Thrombolysis in Acute Pontine Infarction: A Potential Game-Changer
- lemedinc.global
- Feb 28
- 3 min read

A new study suggests that intravenous thrombolysis (IVT) with t-PA may be a breakthrough in reducing neurological deterioration (ND) in patients with acute pontine infarction. Pontine infarctions, a type of ischemic stroke affecting the brainstem, account for 7% of all ischemic strokes and pose a serious risk of neurological decline despite conventional treatments.
This new research challenges traditional hesitancy around IVT for brainstem strokes, providing strong evidence that early administration can significantly improve patient outcomes.
A High-Stakes Condition
Neurological deterioration is a critical concern in acute pontine infarction, occurring in 14% to 35% of cases within days of onset. While antiplatelet and anticoagulant therapies are standard, they often fail to prevent worsening symptoms.
The underlying mechanisms of ND include propagating thrombosis, arterial stenosis, brain edema and collateral circulation failure, leading to functional impairment.
This study examined the impact of IVT in patients with pontine infarction who received treatment within 4.5 hours of symptom onset. The findings reveal a promising role for thrombolysis in reducing neurological decline and improving functional recovery.
Compelling Evidence in Favor of IVT
Among 211 patients analyzed, 74 received IVT, while 137 did not due to concerns about bleeding risk, minor stroke severity or financial constraints. The results were striking:
Patients who received IVT had a significantly lower incidence of ND (23.0%) compared to those who did not (37.2%) (p = 0.044).
IVT patients started with higher National Institutes of Health Stroke Scale (NIHSS) scores at admission (median: 7 vs. 4) but had similar scores to non-IVT patients at discharge, indicating better recovery.
Logistic regression confirmed that IVT was an independent protective factor against ND (Odds Ratio: 1.509; 95% CI: 1.250–3.034).
Addressing Safety Concerns
Despite concerns about bleeding complications, the study found no significant increase in major hemorrhagic events among IVT patients:
Intracranial hemorrhage was rare (1.4% in IVT vs. 0% in non-IVT, p = 0.351).
Mucocutaneous bleeding was more frequent in IVT patients (29.2% vs. 1.5%) but was mild and self-limiting.
Only two IVT patients experienced visceral organ hemorrhage, neither of which led to life-threatening outcomes.
Changing the Narrative on Thrombolysis in Brainstem Strokes
Historically, physicians have been cautious about using IVT in brainstem infarctions due to bleeding risks and uncertainty about its efficacy. This study directly challenges that notion, showing that IVT can prevent functional decline, even in patients with initially mild symptoms.

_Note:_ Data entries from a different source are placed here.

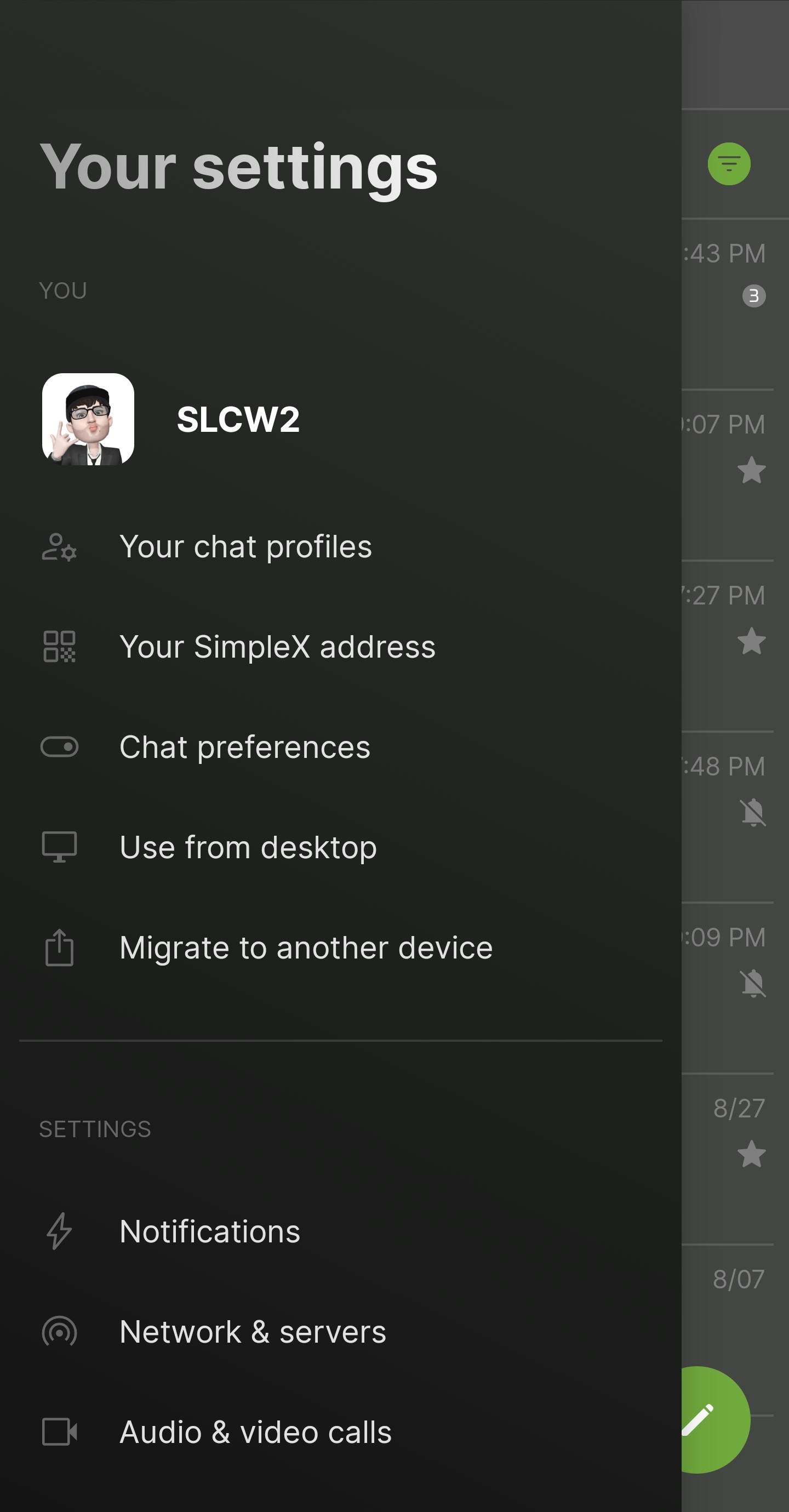Open Chat preferences settings
Screen dimensions: 789x1512
pyautogui.click(x=245, y=747)
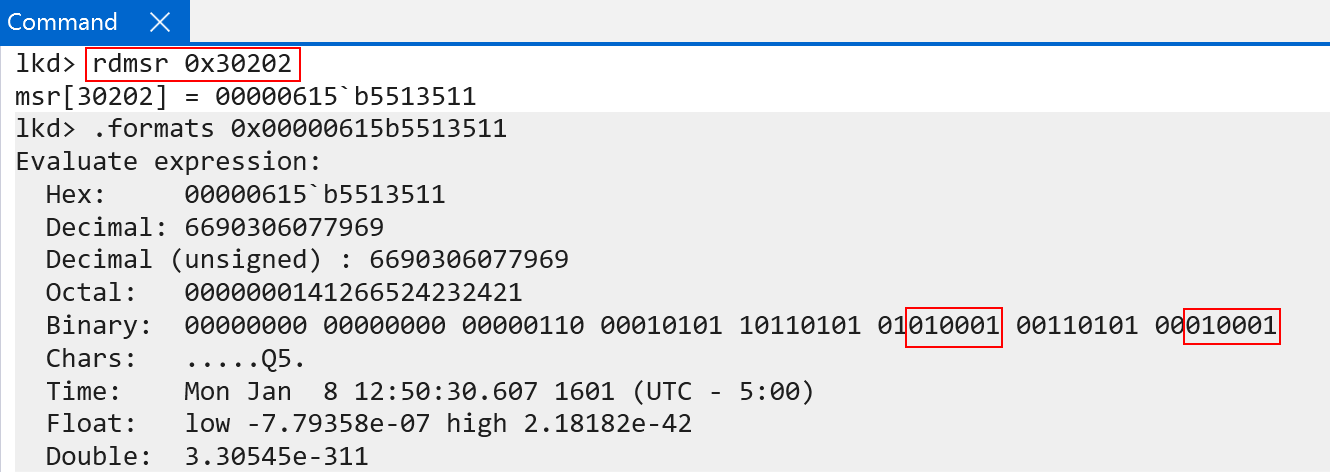Select the Command tab title

62,22
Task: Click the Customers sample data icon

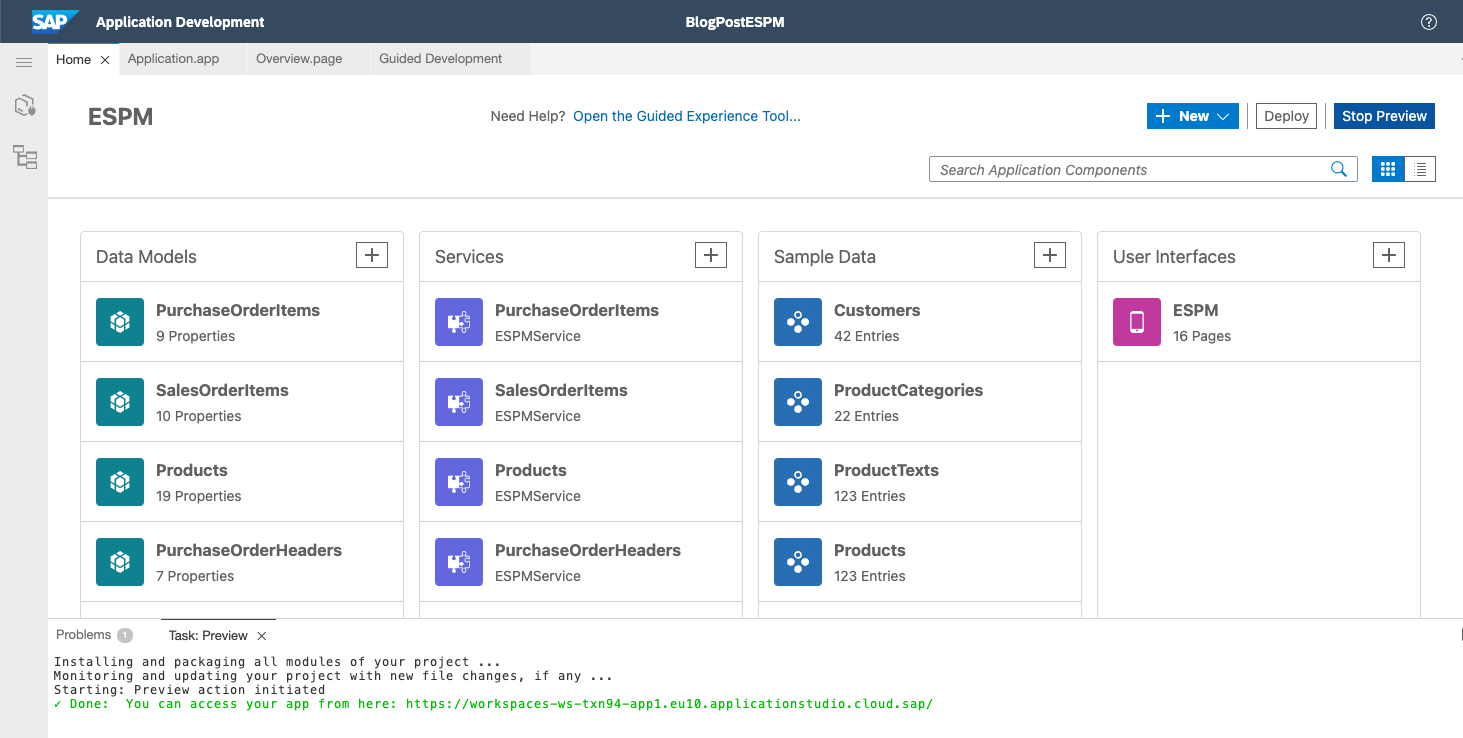Action: coord(797,321)
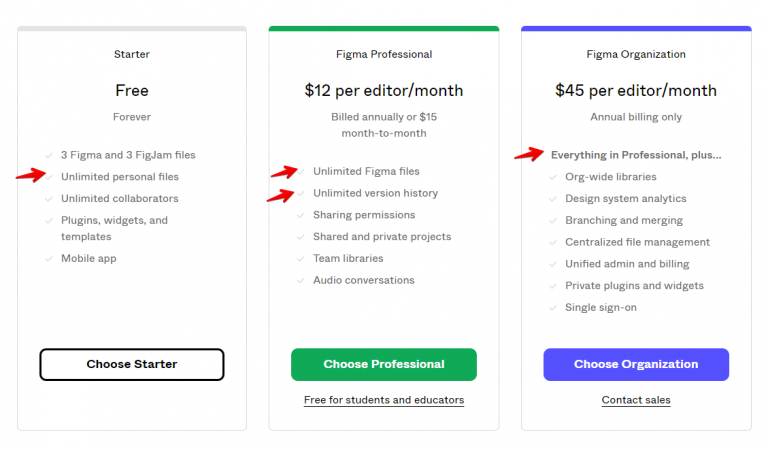Click the Choose Professional button
Screen dimensions: 768x449
[383, 364]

The findings suggest that thrombolysis can effectively reduce ND in pontine infarction without increasing the risk of severe bleeding. This underscores the importance of considering IVT in eligible patients, regardless of stroke severity at onset.
Looking Ahead: Implications for Stroke Care
The results have significant implications for stroke management:
IVT should be strongly considered in acute pontine infarction cases within the therapeutic window.
Patients with mild symptoms should not be excluded from thrombolysis, as early intervention may prevent deterioration.
Larger, prospective studies are needed to confirm long-term benefits and optimal treatment strategies.
Final Thoughts
This study adds to the growing body of evidence supporting thrombolysis for stroke patients, reinforcing the idea that IVT should not be withheld from pontine infarction patients solely due to location-based hesitancy.
Clinicians may need to rethink their approach to treating brainstem strokes, embracing thrombolysis as a proactive measure rather than a last resort. The evolving landscape of stroke management may soon see IVT as a cornerstone therapy in pontine infarction treatment, saving lives and preserving neurological function.
By - Eeshan Aggarwal
Reference: Chai Z, Chen W, Ye Y, Song M, Lin L, Lin D, Huang X, Chi L, Huang R. Intravenous thrombolysis prevents neurological deterioration in patients with acute pontine infarction. Frontiers in Neurology. 2025 Jan 22;16:1462372.